▶ _Work instructions_
A - From the text on the album Eleventh Avenue, set down the part that opens with the words containing "It was a very" and closes with "and psychedelic keyboards.", word for word.
B - According to the text on the album Eleventh Avenue, what was the highest position the album reached on the National Album charts?

▶ _Selected text_
◇ ◇ ◇

Studio album by Ammonia
- Released: May 1998
- Recorded: 1997
- Studio: Tarbox Road Studios
- Genre: Grunge
- Length: 53:06
- Label: Murmur MATTCD069
- Producer: Dave Fridmann

Ammonia chronology
| Mint 400 (1995) | Eleventh Avenue (1998) |  |

Singles from Eleventh Avenue
- "You're Not the Only One Who Feels This Way" Released: 29 August 1997; "Monochrome" Released: 16 February 1998; "Keep on My Side" Released: June 1998;

= Eleventh Avenue (album) =

Eleventh Avenue is Ammonia's second and final studio album. It was released in Australia in May 1998.

It was a very different album to their previous effort, Mint 400, moving away from grunge-inspired guitar rock to include harmonies, samples and psychedelic keyboards.

The album was recorded and produced by Dave Fridmann (Flaming Lips, Mercury Rev), a choice made by the band in part due to the lack of control the band had over the first album. Two songs ("You're Not The Only One Who Feels This Way" and "Monochrome") received extensive airplay on Triple J; however, the album failed to chart as well as its predecessor, only reaching #20 on the National Album charts. Eleventh Avenue turned out to be the band's last album. It went out of print in March 2002.

◇ ◇ ◇

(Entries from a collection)
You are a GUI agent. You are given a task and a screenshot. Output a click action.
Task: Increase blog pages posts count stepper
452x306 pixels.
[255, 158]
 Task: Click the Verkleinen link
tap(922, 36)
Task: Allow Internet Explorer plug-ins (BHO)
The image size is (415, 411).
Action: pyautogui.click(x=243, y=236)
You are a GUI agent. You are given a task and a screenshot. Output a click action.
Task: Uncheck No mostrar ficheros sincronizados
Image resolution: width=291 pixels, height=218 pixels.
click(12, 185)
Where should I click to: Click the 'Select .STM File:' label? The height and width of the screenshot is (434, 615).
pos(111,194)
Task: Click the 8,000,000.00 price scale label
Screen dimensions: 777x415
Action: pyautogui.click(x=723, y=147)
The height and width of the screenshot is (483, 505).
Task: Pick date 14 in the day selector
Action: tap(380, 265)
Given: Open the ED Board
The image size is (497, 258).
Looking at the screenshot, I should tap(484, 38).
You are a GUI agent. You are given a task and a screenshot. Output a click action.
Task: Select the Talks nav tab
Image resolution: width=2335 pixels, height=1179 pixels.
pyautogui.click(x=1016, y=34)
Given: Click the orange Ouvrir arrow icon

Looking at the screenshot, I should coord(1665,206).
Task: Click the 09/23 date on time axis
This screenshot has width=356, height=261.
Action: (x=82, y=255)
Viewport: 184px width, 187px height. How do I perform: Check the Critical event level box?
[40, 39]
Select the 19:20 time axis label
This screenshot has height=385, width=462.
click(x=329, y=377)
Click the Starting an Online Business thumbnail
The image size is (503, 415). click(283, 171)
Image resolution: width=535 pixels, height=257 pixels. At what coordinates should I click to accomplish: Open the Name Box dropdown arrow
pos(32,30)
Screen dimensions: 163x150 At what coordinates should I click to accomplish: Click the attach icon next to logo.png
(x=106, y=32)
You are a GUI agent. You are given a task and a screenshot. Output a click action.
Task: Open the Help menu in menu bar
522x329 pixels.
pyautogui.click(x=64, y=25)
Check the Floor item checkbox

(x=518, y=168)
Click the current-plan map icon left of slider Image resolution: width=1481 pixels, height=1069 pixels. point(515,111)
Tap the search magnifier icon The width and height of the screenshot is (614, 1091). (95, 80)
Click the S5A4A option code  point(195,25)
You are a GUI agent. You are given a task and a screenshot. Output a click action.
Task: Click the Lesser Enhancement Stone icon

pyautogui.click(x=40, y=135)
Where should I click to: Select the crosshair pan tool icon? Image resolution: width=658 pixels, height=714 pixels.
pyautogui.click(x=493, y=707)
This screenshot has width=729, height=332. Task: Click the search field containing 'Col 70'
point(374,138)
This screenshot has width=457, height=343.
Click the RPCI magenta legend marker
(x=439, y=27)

◇ ◇ ◇

▶ _Responses for each task_
A -
It was a very different album to their previous effort, Mint 400, moving away from grunge-inspired guitar rock to include harmonies, samples and psychedelic keyboards.

B - It reached #20 on the National Album charts.